Task description ->
Your response should be a copy of each line in the listing below that includes the word "computer".

Task data ->

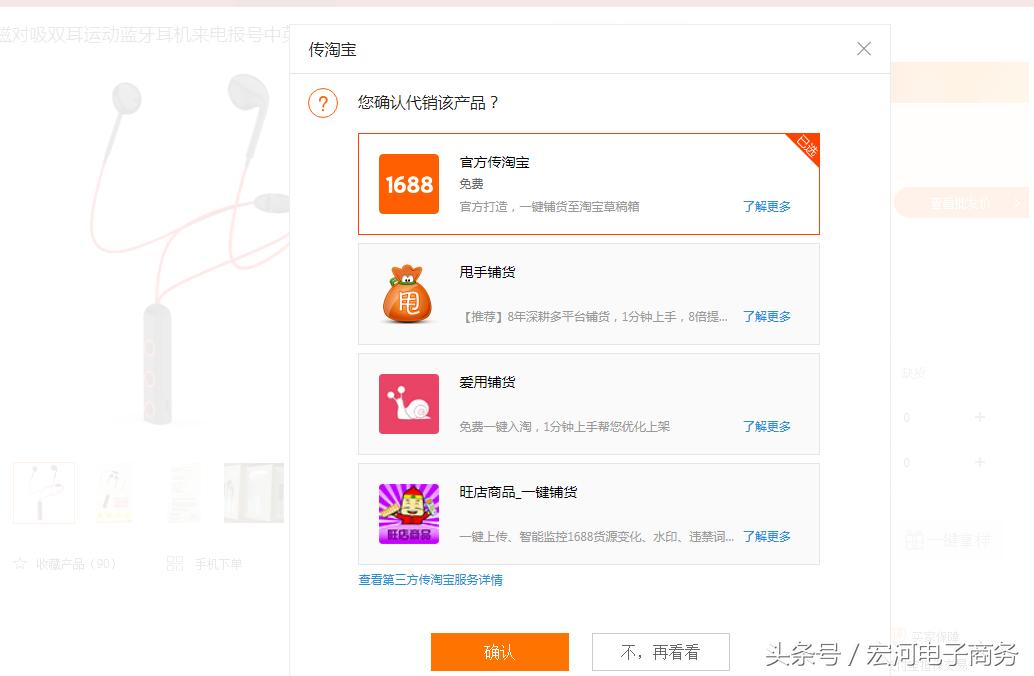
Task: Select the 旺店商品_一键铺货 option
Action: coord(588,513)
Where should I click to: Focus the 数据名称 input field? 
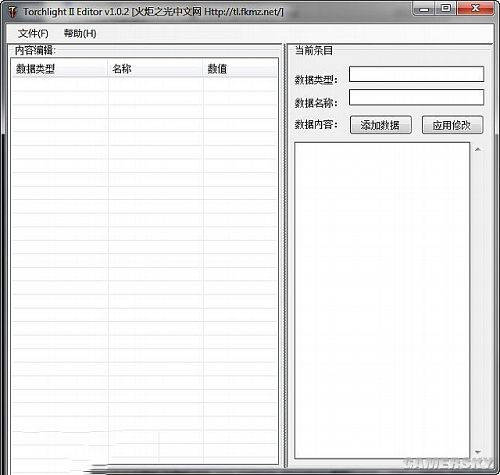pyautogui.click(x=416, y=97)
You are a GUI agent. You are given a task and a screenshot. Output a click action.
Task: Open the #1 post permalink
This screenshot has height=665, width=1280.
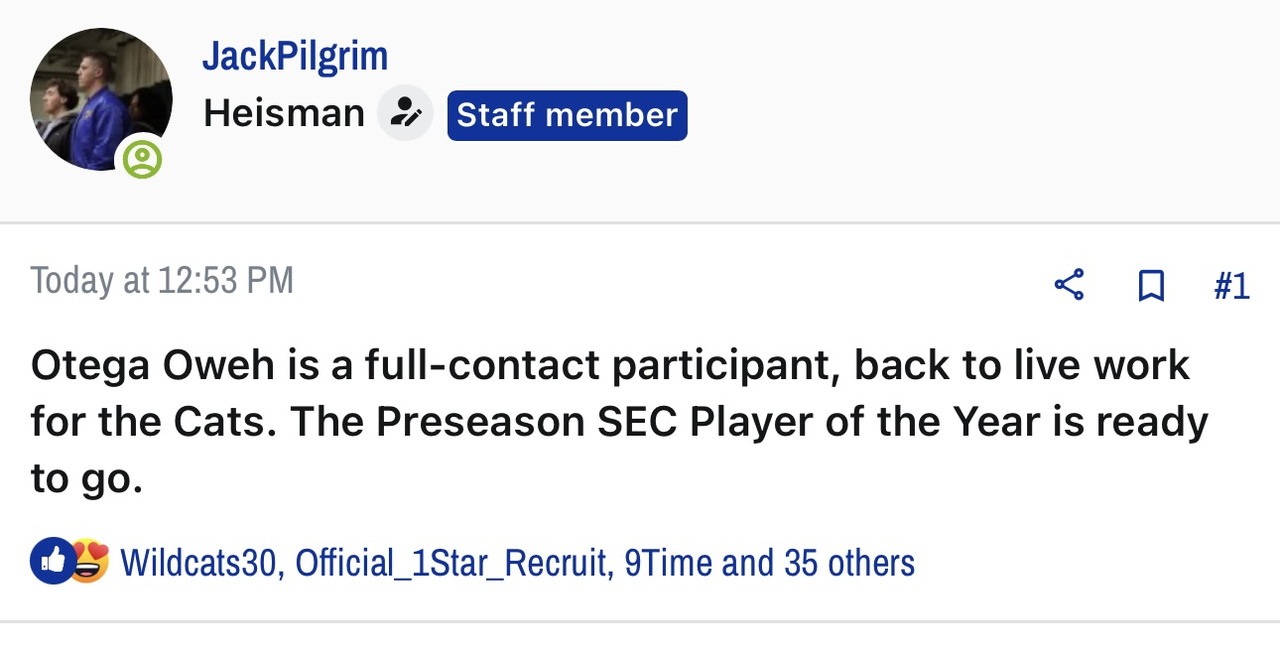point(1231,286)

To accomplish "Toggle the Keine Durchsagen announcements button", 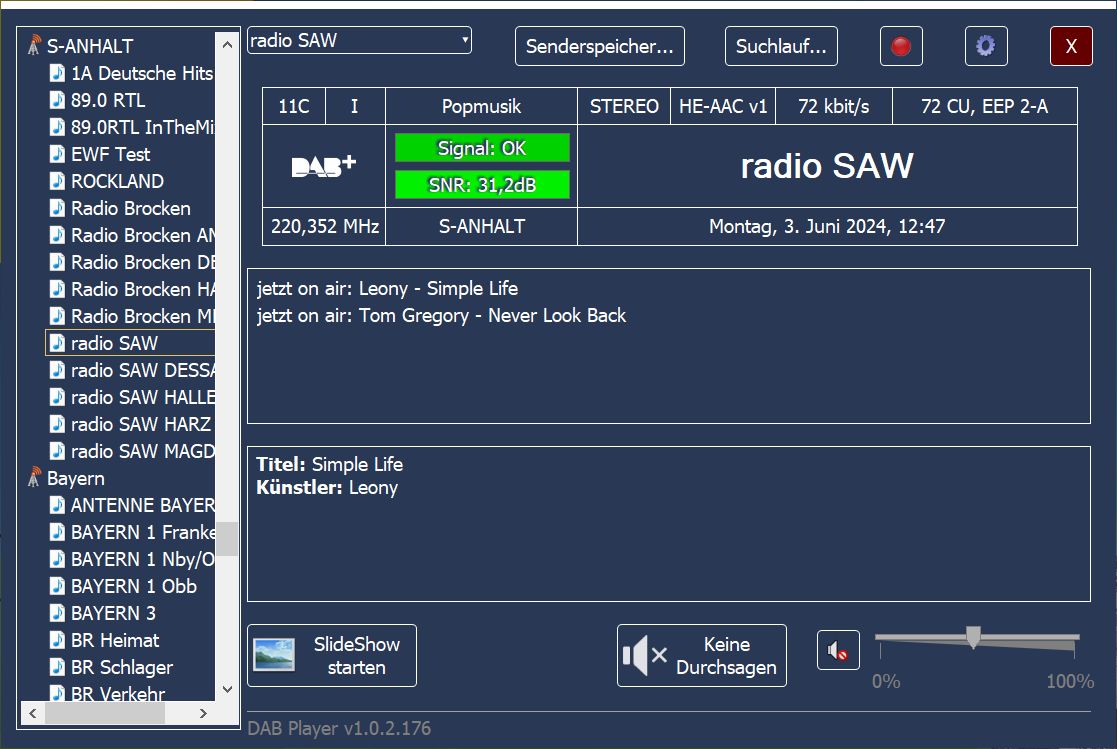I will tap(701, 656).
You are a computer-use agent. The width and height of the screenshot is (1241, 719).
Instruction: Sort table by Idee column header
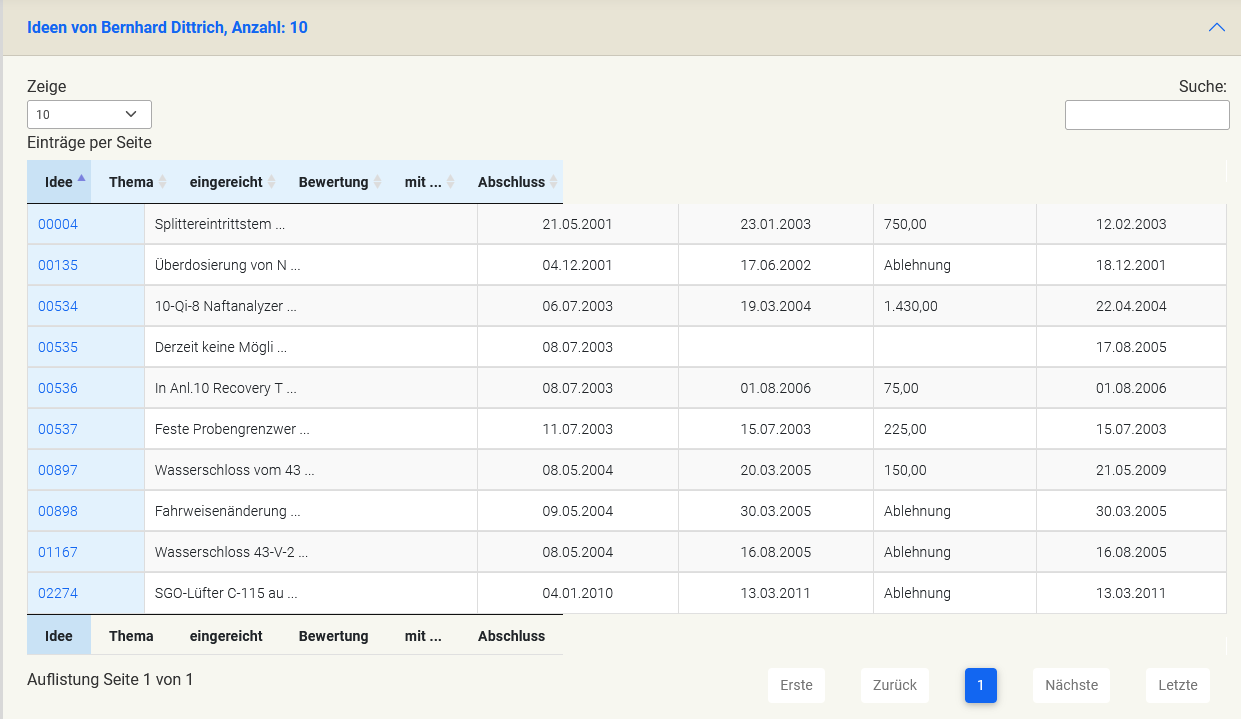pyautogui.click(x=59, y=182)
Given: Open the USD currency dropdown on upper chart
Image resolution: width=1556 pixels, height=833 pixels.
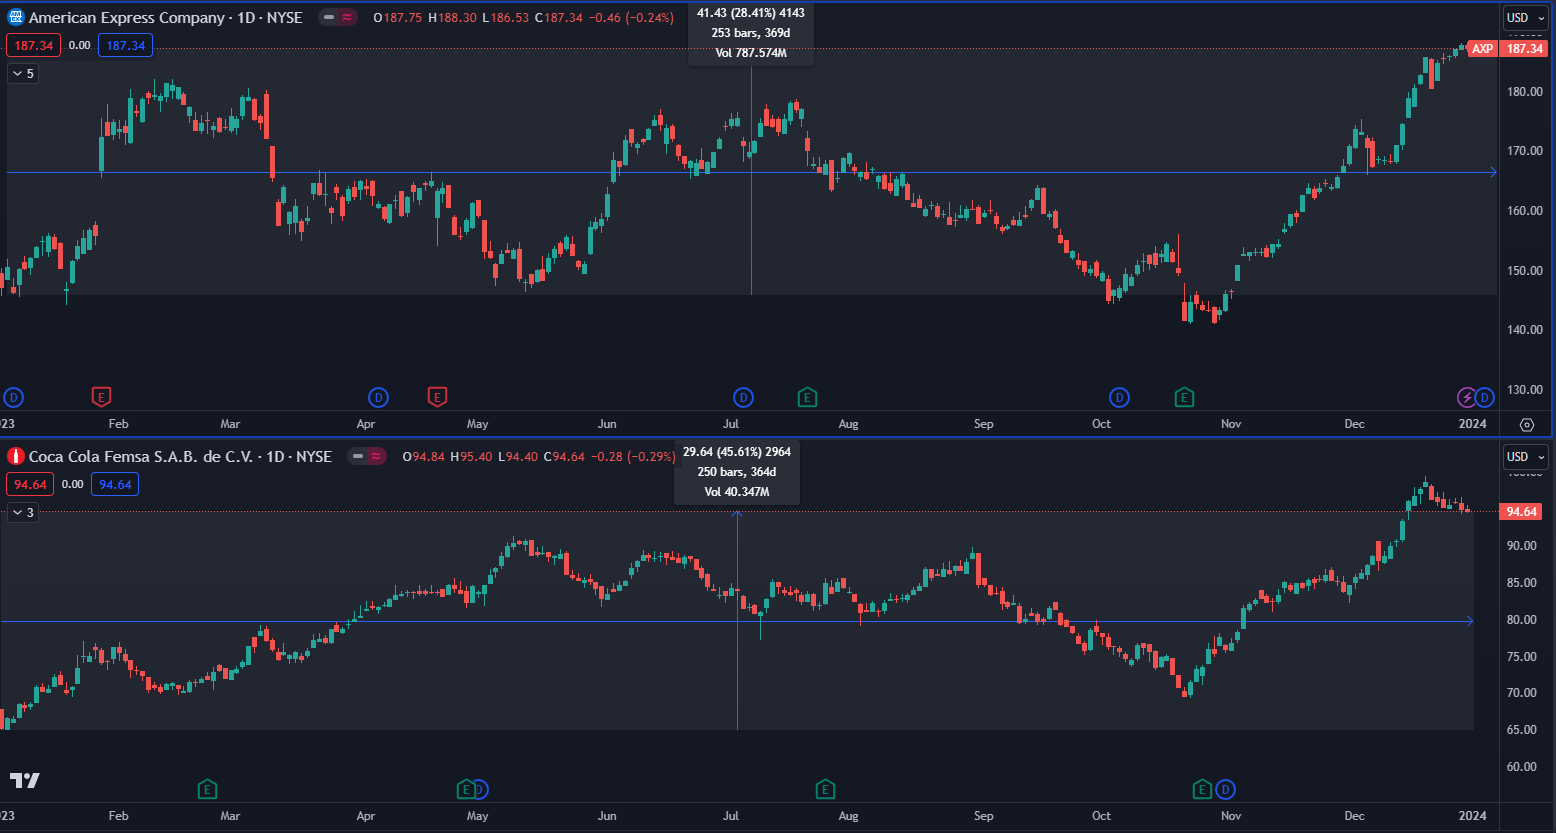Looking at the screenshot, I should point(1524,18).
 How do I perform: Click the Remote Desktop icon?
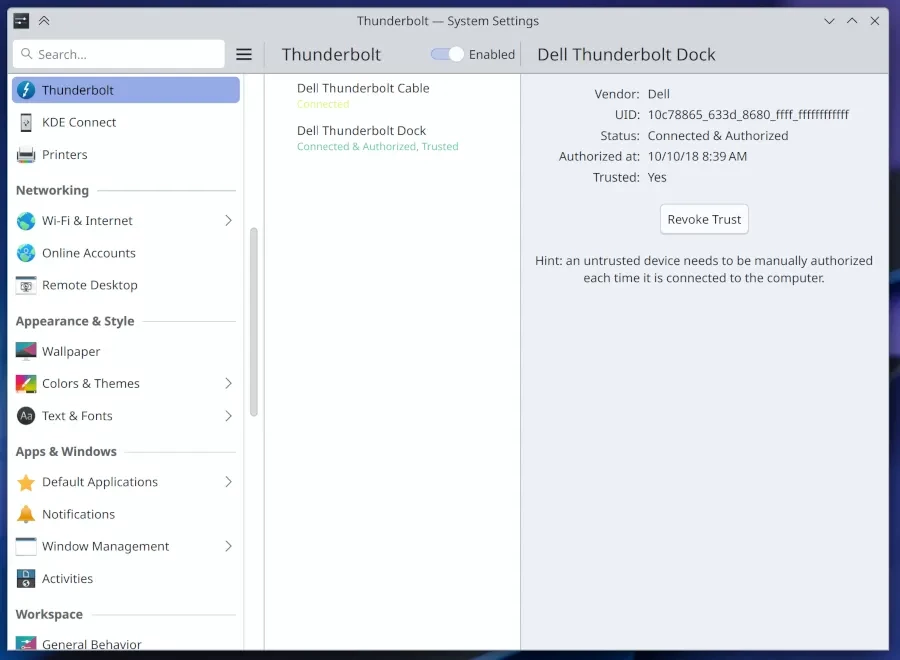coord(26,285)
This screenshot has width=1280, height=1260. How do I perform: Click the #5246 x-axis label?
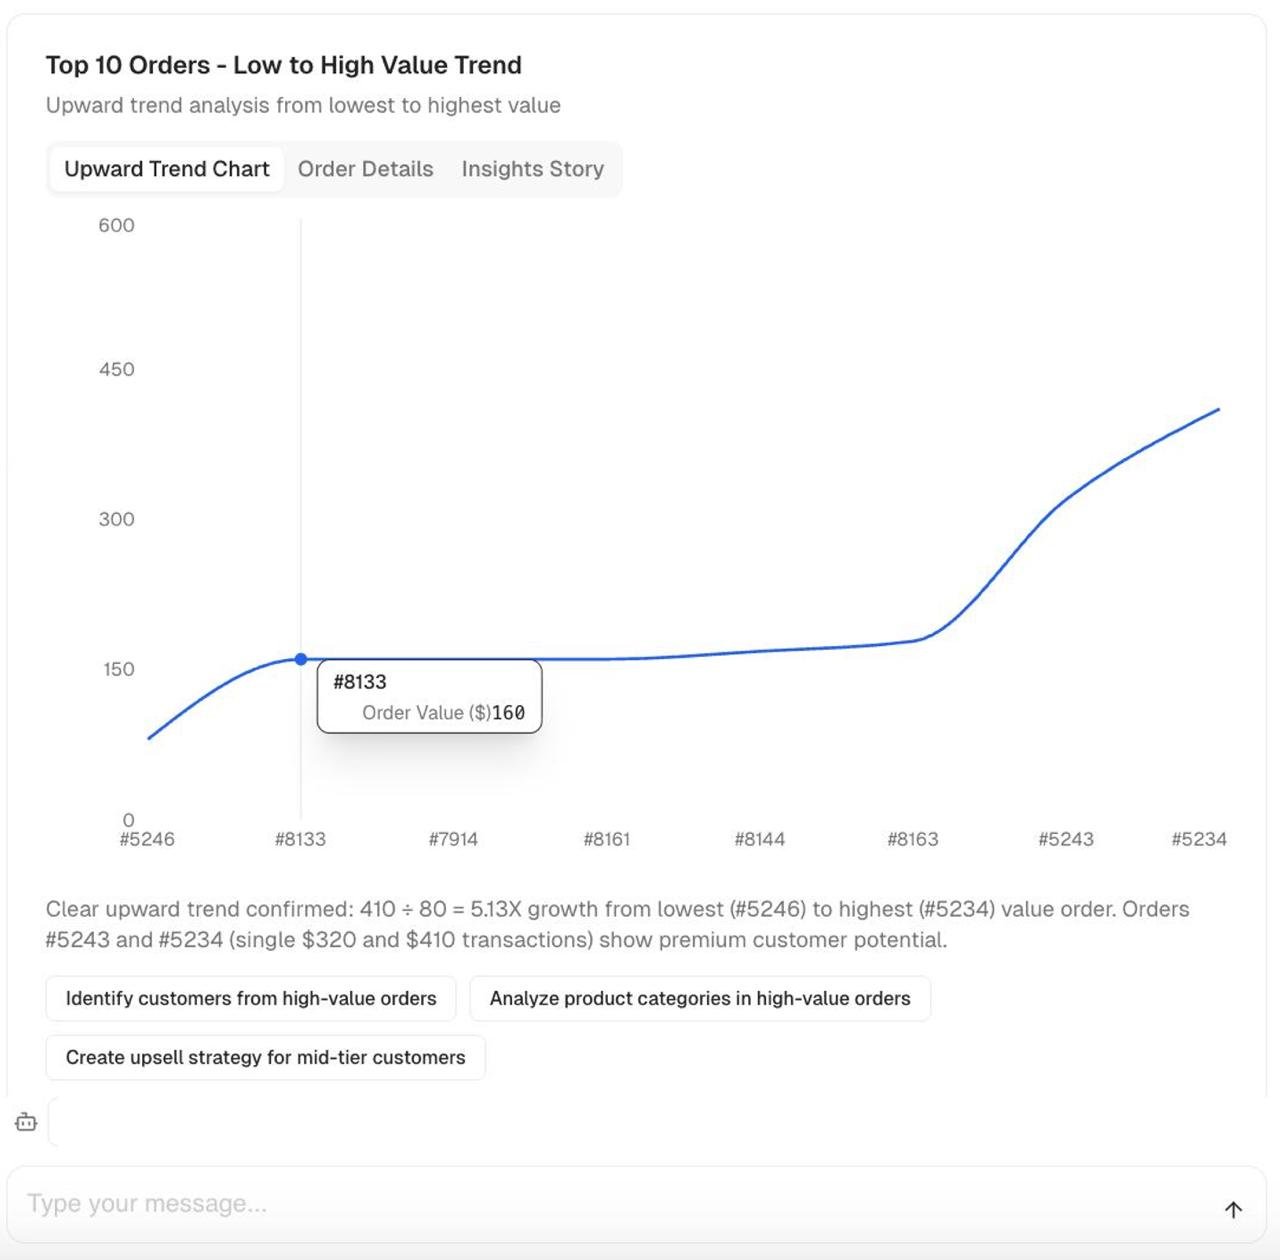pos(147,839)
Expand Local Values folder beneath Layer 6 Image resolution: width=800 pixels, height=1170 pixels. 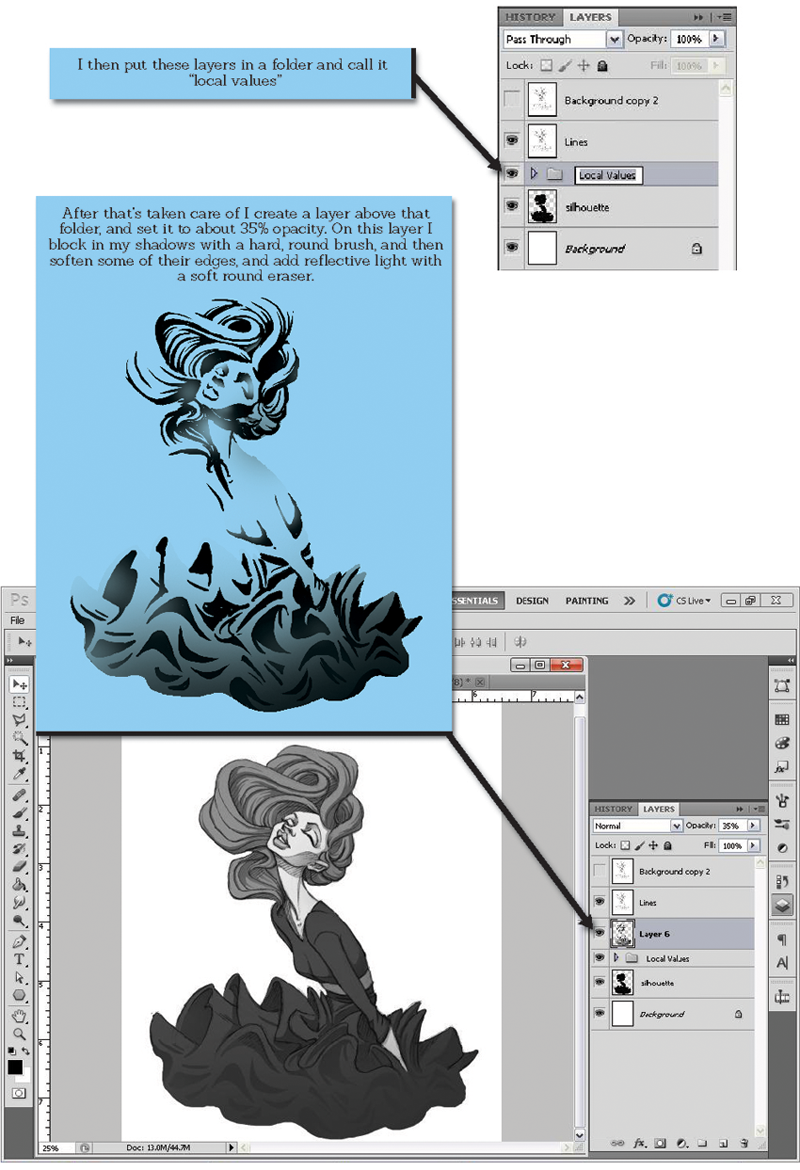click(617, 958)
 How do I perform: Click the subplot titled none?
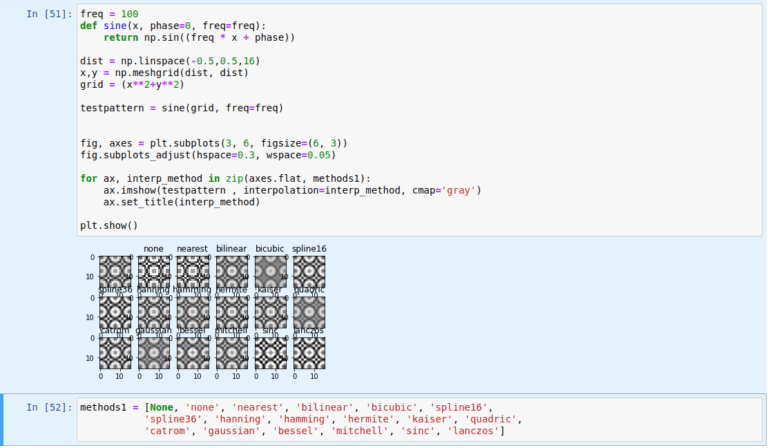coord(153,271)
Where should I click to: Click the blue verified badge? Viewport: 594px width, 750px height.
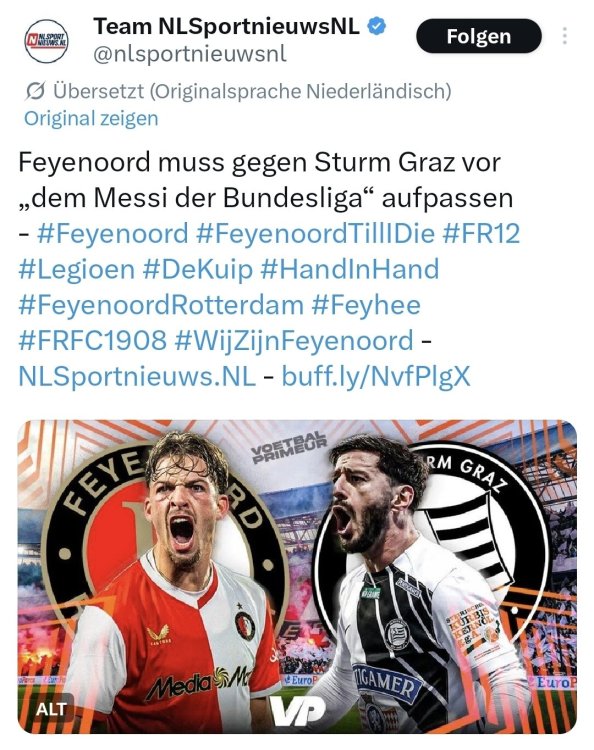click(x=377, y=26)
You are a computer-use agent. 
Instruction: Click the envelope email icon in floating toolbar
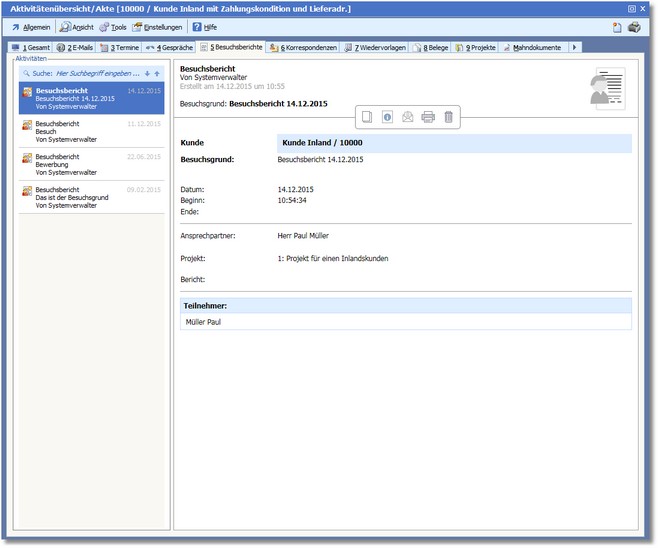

Solution for this problem ->
You are a computer-use agent. The width and height of the screenshot is (1241, 719).
You are a computer-use agent. 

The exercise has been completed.